— WHAT THIS EXERCISE ASKS —
(1) In the passage about Kobylarz, what is the name of the church-based sports ministry he founded?
(2) Edit the stretch of the passage about Kobylarz from "Two friends who" through "looked up to—attended." so that "university" becomes "college".
(3) According to the passage about Kobylarz, what sources of pressure did he say disintegrated once he began performing first and foremost for God?

— EXCERPTED TEXT —
Two friends who were also athletes at the university invited him to a Bible study sponsored by the Fellowship of Christian Athletes. Kobylarz did not want to be preached to, but he went because other athletes—people he looked up to—attended.
“When I opened the Bible and really read it for the very first time, I realized that Christ was the puzzle piece missing in my life,” Kobylarz said. “When I started performing first and foremost for God, the pressure that I felt from other people close to me, from the talent scouts, from my college coaches, and the pressure I put on myself disintegrated.”
During his senior year, Kobylarz was scouted by the NHL, signed a contract with the New Jersey Devils after graduation, and played on the farm team for two seasons. Later, he was invited to travel to Europe for three weeks as a member of a Christian hockey team, and was recruited by a coach to play professional hockey in Sweden.
Kobylarz said the church and sports seemed traditionally at odds, since members of the church often opposed the violence in athletics and playing games on Sunday.
“The church in Sweden forced people to choose between church and sports,” Kobylarz said. “If you chose church, you had to give up your sport. That was the history of the church up to that point.”
Kobylarz eventually founded the country’s first national church-based sports ministry, called Sport for Life. The program serves 2,000 to 3,000 athletes every year, teaching the Christian faith while offering athletic training.

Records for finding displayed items
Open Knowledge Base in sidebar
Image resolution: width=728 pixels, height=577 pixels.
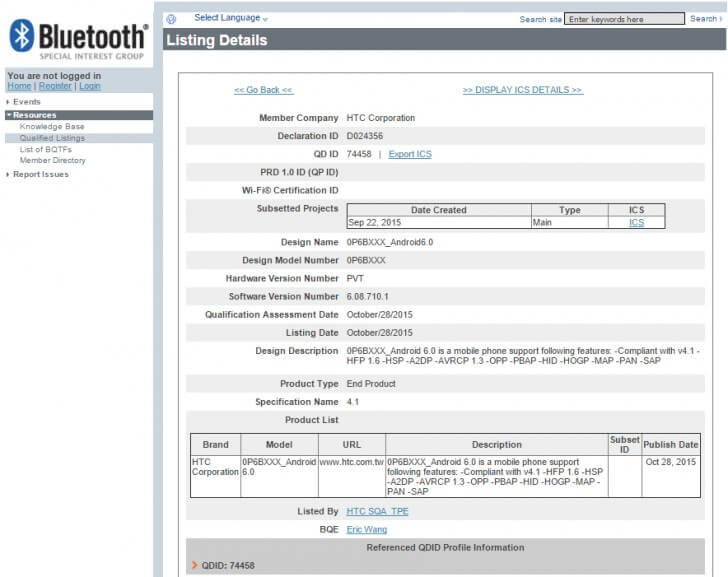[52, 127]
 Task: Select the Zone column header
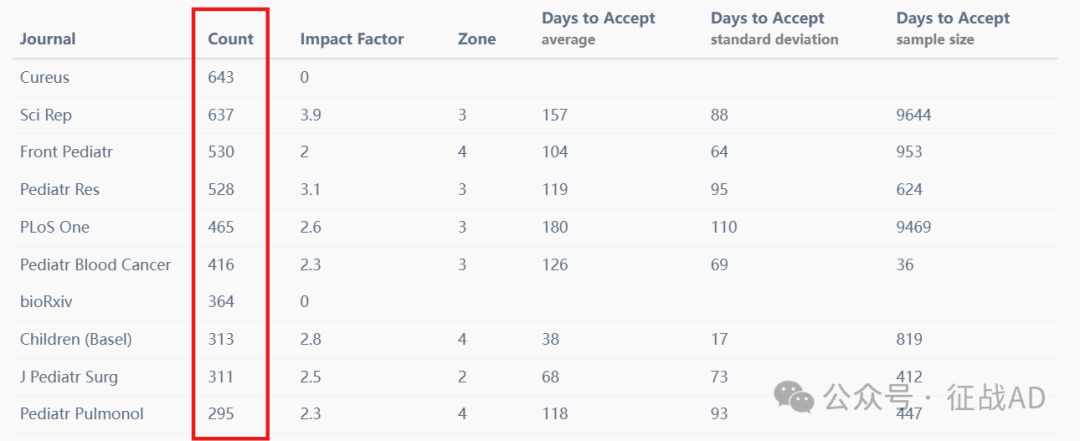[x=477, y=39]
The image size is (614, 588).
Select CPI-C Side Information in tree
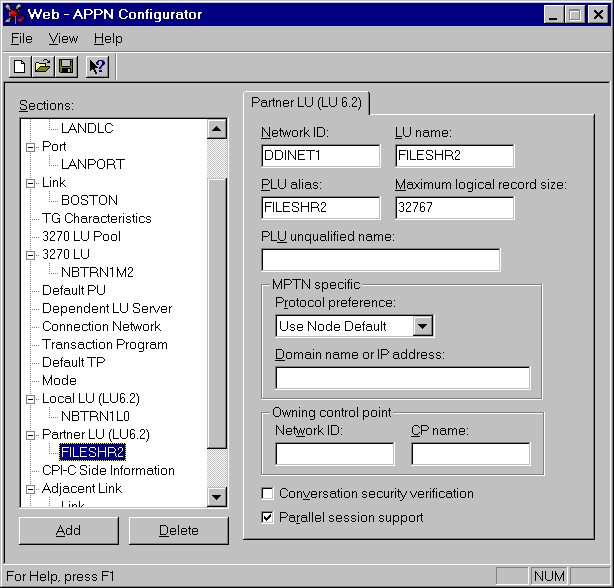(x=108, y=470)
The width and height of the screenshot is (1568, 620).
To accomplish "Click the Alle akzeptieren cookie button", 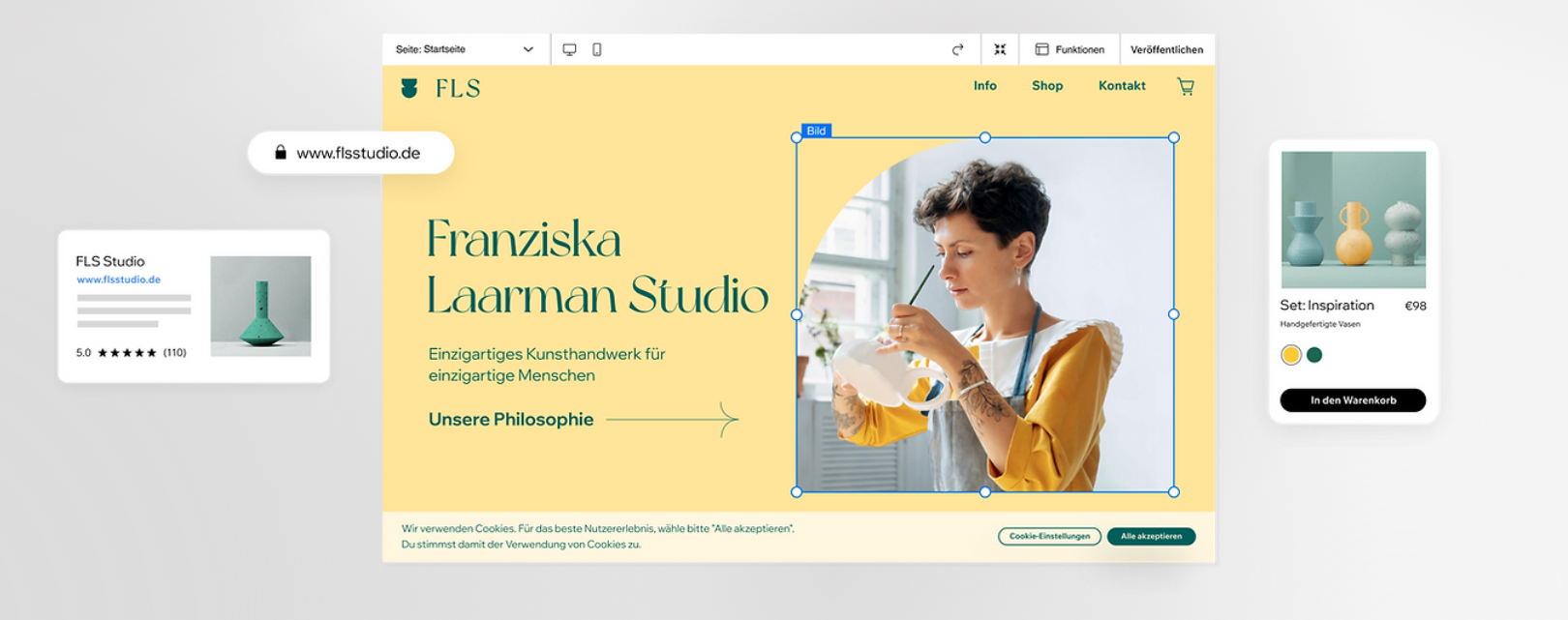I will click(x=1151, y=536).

— PROBLEM SOLUTIONS —
(1) Sport for Life

(2)
Two friends who were also athletes at the college invited him to a Bible study sponsored by the Fellowship of Christian Athletes. Kobylarz did not want to be preached to, but he went because other athletes—people he looked up to—attended.

(3) Other people close to him, the talent scouts, his college coaches, and himself